> **The records**:
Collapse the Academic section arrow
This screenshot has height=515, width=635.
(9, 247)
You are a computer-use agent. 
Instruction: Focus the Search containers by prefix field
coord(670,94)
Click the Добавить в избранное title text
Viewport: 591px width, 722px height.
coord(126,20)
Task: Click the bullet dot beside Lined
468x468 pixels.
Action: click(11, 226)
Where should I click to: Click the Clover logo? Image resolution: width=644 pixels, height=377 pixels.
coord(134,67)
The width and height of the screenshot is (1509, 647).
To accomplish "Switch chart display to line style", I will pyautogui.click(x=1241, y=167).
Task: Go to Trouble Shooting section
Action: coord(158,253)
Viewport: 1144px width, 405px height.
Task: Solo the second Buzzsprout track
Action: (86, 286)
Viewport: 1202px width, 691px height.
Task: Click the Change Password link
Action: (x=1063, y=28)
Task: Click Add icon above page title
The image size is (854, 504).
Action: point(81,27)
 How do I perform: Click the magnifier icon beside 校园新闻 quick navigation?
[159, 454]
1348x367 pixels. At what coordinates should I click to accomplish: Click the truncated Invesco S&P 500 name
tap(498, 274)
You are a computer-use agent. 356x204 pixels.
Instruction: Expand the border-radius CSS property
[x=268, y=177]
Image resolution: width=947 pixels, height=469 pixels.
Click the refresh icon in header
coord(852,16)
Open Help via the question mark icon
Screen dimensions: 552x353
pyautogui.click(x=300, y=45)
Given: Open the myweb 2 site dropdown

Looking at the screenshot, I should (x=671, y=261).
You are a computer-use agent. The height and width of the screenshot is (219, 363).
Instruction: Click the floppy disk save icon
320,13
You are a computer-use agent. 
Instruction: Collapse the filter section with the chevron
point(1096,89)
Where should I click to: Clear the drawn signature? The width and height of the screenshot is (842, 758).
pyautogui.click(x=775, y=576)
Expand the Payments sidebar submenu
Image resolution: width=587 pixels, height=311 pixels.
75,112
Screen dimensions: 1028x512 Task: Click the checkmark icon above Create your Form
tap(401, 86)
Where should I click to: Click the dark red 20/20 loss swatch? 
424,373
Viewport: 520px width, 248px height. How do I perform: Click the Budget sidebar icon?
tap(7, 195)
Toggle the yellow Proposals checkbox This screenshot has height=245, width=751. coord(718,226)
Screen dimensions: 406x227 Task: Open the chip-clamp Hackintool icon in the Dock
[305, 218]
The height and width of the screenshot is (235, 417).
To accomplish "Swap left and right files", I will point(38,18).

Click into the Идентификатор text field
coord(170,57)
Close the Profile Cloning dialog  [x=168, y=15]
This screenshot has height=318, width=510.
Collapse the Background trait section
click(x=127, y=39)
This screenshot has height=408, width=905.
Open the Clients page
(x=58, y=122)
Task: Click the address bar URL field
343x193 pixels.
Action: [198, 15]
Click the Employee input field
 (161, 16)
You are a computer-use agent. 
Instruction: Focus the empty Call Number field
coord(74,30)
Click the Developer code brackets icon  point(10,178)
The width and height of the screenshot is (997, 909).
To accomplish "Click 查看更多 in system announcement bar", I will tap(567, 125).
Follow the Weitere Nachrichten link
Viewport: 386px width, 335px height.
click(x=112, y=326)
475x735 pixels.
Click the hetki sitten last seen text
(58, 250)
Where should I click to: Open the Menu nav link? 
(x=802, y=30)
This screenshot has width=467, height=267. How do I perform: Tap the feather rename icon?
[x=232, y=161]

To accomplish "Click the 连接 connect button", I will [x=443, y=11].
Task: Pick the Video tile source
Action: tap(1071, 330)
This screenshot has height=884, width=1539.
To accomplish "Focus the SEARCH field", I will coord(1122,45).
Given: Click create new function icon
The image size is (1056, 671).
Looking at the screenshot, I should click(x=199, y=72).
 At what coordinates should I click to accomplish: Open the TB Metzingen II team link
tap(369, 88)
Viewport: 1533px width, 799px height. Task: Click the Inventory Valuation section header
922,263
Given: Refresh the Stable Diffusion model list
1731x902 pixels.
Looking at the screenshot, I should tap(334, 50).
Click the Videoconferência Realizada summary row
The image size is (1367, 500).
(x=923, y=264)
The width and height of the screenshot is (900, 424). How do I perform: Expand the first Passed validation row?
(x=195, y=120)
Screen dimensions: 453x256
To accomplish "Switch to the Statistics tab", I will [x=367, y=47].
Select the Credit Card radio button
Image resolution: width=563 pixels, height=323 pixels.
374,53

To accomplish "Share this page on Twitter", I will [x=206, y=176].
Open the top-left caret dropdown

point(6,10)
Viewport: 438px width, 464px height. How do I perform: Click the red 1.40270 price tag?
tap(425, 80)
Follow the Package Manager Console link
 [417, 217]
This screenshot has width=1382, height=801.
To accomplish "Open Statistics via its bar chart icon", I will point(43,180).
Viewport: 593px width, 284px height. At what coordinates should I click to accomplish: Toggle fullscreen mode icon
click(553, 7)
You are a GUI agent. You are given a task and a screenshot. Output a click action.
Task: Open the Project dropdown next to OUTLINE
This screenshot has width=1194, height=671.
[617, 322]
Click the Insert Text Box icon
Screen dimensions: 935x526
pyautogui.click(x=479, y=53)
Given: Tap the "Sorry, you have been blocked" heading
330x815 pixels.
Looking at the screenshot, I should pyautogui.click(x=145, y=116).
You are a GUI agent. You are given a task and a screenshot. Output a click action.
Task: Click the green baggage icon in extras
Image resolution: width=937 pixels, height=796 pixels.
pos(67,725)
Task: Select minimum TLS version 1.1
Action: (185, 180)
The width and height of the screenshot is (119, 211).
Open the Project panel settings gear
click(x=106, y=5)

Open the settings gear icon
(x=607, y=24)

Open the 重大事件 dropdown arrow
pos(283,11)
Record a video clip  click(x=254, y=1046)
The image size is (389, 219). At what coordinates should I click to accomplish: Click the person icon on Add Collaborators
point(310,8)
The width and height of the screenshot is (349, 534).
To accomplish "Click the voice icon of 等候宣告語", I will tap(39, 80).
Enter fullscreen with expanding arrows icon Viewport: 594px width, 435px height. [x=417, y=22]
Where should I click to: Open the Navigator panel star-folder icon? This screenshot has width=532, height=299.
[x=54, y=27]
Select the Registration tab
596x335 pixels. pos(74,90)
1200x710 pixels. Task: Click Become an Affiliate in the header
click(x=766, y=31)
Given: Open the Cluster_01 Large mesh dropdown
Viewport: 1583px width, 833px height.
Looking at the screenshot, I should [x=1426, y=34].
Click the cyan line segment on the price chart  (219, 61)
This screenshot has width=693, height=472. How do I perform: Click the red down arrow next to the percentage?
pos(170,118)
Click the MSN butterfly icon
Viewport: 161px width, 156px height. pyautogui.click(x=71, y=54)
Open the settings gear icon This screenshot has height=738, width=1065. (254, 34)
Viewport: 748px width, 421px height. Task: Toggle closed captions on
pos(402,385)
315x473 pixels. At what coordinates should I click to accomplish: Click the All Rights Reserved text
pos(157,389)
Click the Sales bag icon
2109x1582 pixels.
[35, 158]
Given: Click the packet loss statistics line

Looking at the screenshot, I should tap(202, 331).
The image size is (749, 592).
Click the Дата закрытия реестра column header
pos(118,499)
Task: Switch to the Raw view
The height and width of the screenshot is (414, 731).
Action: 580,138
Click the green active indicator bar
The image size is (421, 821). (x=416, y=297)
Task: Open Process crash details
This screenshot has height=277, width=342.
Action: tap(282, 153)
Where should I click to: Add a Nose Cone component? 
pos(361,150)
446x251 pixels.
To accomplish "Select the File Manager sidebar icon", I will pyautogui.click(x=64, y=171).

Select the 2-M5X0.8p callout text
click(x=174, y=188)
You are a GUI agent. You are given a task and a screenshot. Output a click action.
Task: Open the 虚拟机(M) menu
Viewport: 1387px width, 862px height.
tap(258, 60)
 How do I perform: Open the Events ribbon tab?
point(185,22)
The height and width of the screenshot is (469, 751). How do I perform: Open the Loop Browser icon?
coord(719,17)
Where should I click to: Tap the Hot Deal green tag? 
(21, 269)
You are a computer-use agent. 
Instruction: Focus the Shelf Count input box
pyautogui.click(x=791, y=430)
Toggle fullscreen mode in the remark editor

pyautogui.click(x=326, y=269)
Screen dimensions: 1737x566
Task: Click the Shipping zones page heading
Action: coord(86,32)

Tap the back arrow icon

> **Required task**:
Rewrite the data from the line containing "Screen dimensions: 406x227" through the line containing "(x=195, y=120)", replacing "field" with "box" and leaving everything else unchanged.

> **Correct answer**:
Screen dimensions: 406x227 Task: Open the chip-clamp Hackintool icon in the Dock
[305, 218]
The height and width of the screenshot is (235, 417).
To accomplish "Swap left and right files", I will point(38,18).

Click into the Идентификатор text box
coord(170,57)
Close the Profile Cloning dialog  [x=168, y=15]
This screenshot has height=318, width=510.
Collapse the Background trait section
click(x=127, y=39)
This screenshot has height=408, width=905.
Open the Clients page
(x=58, y=122)
Task: Click the address bar URL box
343x193 pixels.
Action: [198, 15]
Click the Employee input box
 (161, 16)
You are a computer-use agent. 
Instruction: Focus the empty Call Number box
coord(74,30)
Click the Developer code brackets icon  point(10,178)
The width and height of the screenshot is (997, 909).
To accomplish "Click 查看更多 in system announcement bar", I will tap(567, 125).
Follow the Weitere Nachrichten link
Viewport: 386px width, 335px height.
click(x=112, y=326)
475x735 pixels.
Click the hetki sitten last seen text
(58, 250)
Where should I click to: Open the Menu nav link? 
(x=802, y=30)
This screenshot has width=467, height=267. How do I perform: Tap the feather rename icon?
[x=232, y=161]

To accomplish "Click the 连接 connect button", I will [x=443, y=11].
Task: Pick the Video tile source
Action: tap(1071, 330)
This screenshot has height=884, width=1539.
To accomplish "Focus the SEARCH box", I will coord(1122,45).
Given: Click create new function icon
The image size is (1056, 671).
Looking at the screenshot, I should click(x=199, y=72).
 At what coordinates should I click to accomplish: Open the TB Metzingen II team link
tap(369, 88)
Viewport: 1533px width, 799px height. Task: Click the Inventory Valuation section header
922,263
Given: Refresh the Stable Diffusion model list
1731x902 pixels.
Looking at the screenshot, I should tap(334, 50).
Click the Videoconferência Realizada summary row
The image size is (1367, 500).
(x=923, y=264)
The width and height of the screenshot is (900, 424). How do I perform: Expand the first Passed validation row?
(x=195, y=120)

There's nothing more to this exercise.